Miss. Trial Could Help Decide Claims from Hurricane Katrina
Hurricane Katrina left thousands of Gulf Coast homeowners battling their insurance companies. A Mississippi police officer and his wife are the first to take their fight to court.
A federal judge on Monday began hearing a groundbreaking trial that could signal whether thousands of people whose homes were destroyed by Katrina can receive payouts for losses their insurance companies claim were caused by flooding.
Paul Leonard, a police lieutenant whose lawsuit against Nationwide Mutual Insurance Co. is the first post-Katrina insurance case to be tried. He testified Monday that his insurance agent assured him in 1999 that he didn’t need to purchase flood insurance because his Pascagoula home isn’t in a flood zone.
Then came Katrina.
Nationwide paid Leonard and his wife, Julie, around $1,600 for wind damage, but refused to cover the rest of the estimated $130,000 in damage. The insurer argued that while wind damage is covered by its homeowners’ policies, damage from flooding is excluded, including Katrina’s wind-driven storm surge.
The Leonards claim they were misled by their insurance agent.
“He never told me it didn’t cover everything from a hurricane,” Leonard said of his policy.
The trial, being heard without a jury by U.S. District Judge L. T. Senter Jr., is the first among hundreds of lawsuits that have been filed by Gulf Coast homeowners challenging insurance companies over the wind-verses-water issue.
Plaintiffs’ attorneys hope a ruling in the homeowners’ favor would pressure insurance companies to pay out hundreds of millions of dollars in settlements for homeowners whose claims have been rejected.
“This is a big case,” Zach Scruggs, one of the Leonards’ attorneys, said in his opening statement. “This case has the opportunity to right a wrong, to bring equity to an inequity, to bring justice to an injustice.”
Scruggs and his father, Richard “Dickie” Scruggs, represent about 3,000 policyholders on Mississippi’s Gulf Coast. Their law firm also has filed suits against other insurers, including Allstate Insurance Co., Metropolitan Life Insurance Co., State Farm Insurance Cos. and United Services Automobile Association.
Zach Scruggs said the $1,600 that Nationwide paid the Leonards was $500 less than the premiums the family paid to the insurer that year.
“Nationwide actually made money off the Leonards as a result of Hurricane Katrina,” he said.
Dan Attridge, an attorney for the Columbus, Ohio-based company, said evidence would show the company “has fully complied with its obligations.” He said the agent never told Leonard that flood damage was covered by his policy or that he did not need flood insurance.
Leonard, the first witness, said before Katrina, he had “always considered flood as coming from a river. Storm surge doesn’t happen unless there’s a hurricane.”
Under questioning by the insurance company’s attorney, Leonard said he did not need separate flood coverage because his agent “explained I had hurricane coverage.”

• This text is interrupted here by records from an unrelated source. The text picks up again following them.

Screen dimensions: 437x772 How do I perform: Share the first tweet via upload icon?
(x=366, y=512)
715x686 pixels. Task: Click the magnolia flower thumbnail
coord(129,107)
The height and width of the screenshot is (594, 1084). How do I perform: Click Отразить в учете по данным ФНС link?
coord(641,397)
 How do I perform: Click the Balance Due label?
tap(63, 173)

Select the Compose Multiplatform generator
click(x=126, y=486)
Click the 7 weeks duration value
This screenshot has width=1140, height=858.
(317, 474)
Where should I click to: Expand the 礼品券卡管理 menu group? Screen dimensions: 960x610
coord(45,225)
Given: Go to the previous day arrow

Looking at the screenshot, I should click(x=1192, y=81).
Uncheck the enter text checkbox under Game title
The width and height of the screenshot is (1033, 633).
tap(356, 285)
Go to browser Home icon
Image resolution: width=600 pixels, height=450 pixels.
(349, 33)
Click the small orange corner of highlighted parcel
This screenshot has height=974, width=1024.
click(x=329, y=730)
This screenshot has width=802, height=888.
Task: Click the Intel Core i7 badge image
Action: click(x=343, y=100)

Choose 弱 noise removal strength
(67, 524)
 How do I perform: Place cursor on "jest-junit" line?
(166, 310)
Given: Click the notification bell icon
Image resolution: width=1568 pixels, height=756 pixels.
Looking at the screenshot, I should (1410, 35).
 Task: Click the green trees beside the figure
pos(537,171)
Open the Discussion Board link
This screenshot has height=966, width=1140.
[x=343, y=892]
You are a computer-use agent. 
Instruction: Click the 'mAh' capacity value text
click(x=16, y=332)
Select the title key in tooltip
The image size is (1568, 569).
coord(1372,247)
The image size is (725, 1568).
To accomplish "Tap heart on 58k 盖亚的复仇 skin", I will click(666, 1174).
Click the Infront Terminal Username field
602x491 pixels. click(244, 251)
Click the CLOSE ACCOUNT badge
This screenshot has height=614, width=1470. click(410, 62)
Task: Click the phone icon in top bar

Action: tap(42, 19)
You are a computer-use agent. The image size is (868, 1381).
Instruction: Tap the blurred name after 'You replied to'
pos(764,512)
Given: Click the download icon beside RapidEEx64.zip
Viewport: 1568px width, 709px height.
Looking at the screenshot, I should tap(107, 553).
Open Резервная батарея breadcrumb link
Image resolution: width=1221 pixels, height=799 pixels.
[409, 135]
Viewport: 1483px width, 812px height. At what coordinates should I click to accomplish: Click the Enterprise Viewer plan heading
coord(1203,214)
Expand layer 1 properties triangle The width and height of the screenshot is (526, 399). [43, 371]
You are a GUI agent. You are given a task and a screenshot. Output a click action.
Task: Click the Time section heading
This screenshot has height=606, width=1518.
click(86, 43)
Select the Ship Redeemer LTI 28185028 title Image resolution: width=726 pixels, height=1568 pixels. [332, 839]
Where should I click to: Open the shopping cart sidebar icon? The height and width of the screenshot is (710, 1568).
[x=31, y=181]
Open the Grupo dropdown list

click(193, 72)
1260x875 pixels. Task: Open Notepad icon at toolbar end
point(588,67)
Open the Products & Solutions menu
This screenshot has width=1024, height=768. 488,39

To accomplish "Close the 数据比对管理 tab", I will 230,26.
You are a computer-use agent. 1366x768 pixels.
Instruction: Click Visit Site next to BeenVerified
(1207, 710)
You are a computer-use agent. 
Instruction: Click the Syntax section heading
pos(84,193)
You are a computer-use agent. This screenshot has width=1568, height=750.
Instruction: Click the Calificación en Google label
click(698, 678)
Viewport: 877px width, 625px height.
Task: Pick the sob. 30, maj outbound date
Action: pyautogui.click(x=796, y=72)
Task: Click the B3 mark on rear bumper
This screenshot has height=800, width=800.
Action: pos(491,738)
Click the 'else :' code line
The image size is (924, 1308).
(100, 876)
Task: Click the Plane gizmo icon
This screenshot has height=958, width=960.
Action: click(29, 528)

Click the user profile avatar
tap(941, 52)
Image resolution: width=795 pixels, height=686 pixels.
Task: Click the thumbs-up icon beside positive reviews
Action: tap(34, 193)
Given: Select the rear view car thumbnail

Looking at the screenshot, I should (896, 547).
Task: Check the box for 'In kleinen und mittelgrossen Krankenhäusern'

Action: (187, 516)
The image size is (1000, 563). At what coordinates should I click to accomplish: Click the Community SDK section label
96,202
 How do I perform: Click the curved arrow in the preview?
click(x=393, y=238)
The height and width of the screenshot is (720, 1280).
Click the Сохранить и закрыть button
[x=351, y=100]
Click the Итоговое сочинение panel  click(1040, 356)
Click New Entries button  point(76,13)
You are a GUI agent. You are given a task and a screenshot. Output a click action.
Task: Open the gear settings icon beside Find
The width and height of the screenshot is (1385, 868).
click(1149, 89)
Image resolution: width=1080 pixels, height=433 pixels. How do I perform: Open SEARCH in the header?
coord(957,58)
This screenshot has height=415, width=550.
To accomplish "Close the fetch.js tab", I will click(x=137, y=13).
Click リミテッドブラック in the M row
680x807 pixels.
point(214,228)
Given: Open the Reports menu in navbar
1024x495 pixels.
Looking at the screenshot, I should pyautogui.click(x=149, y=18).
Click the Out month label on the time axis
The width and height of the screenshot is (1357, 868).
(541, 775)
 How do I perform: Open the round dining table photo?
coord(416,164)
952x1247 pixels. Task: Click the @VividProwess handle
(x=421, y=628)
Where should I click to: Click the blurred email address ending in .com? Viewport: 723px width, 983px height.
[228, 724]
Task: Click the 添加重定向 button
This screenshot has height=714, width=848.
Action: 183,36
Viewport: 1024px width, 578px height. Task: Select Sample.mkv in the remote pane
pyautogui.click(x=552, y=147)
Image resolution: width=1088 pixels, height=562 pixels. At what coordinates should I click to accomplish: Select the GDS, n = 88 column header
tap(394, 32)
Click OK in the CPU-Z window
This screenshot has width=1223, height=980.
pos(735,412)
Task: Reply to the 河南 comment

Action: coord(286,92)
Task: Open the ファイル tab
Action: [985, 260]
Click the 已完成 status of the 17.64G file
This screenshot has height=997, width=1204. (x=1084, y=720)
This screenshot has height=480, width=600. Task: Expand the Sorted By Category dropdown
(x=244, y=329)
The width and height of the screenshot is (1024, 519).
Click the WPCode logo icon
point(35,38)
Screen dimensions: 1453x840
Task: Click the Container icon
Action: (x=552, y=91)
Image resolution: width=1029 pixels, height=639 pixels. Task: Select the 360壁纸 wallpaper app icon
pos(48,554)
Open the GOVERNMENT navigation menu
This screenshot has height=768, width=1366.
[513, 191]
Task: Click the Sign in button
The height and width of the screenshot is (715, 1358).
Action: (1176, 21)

Asked if the agent had explained why he did not need flood insurance, Leonard responded: “No, sir. I always had a hurricane policy. Why would I need flood on top of hurricane (coverage)?”
The first floor of the Leonard home received 5 feet of water during the hurricane, forcing the family to live on the second floor during repairs. Leonard said he has spent $30,000 of his own money on repairs, clothing and other needs since Katrina.
Zach Scruggs said weather data shows Katrina’s 140 mph wind hit the Mississippi coast three hours before any storm surge flooding. He said Nationwide’s experts ignored that evidence and wrongly blamed water for the vast majority of the damage to the Leonards’ house.
Attridge said Nationwide has paid out $230 million for 21,000 claims in Mississippi since Katrina and an additional $220 million for its handling of 1,800 flood insurance claims under the National Flood Insurance Program.
Richard Scruggs said it was too early to discuss the case’s effect on other claims.
“A journey of a thousand miles begins with one step, and this is the first step,” he said. “It’s one case. If you win it, it’s a huge win. If you lose it, you spin it the best way you can.”
Nationwide spokesman Joe Case said the company looks “at each claim on a case-by-case basis.”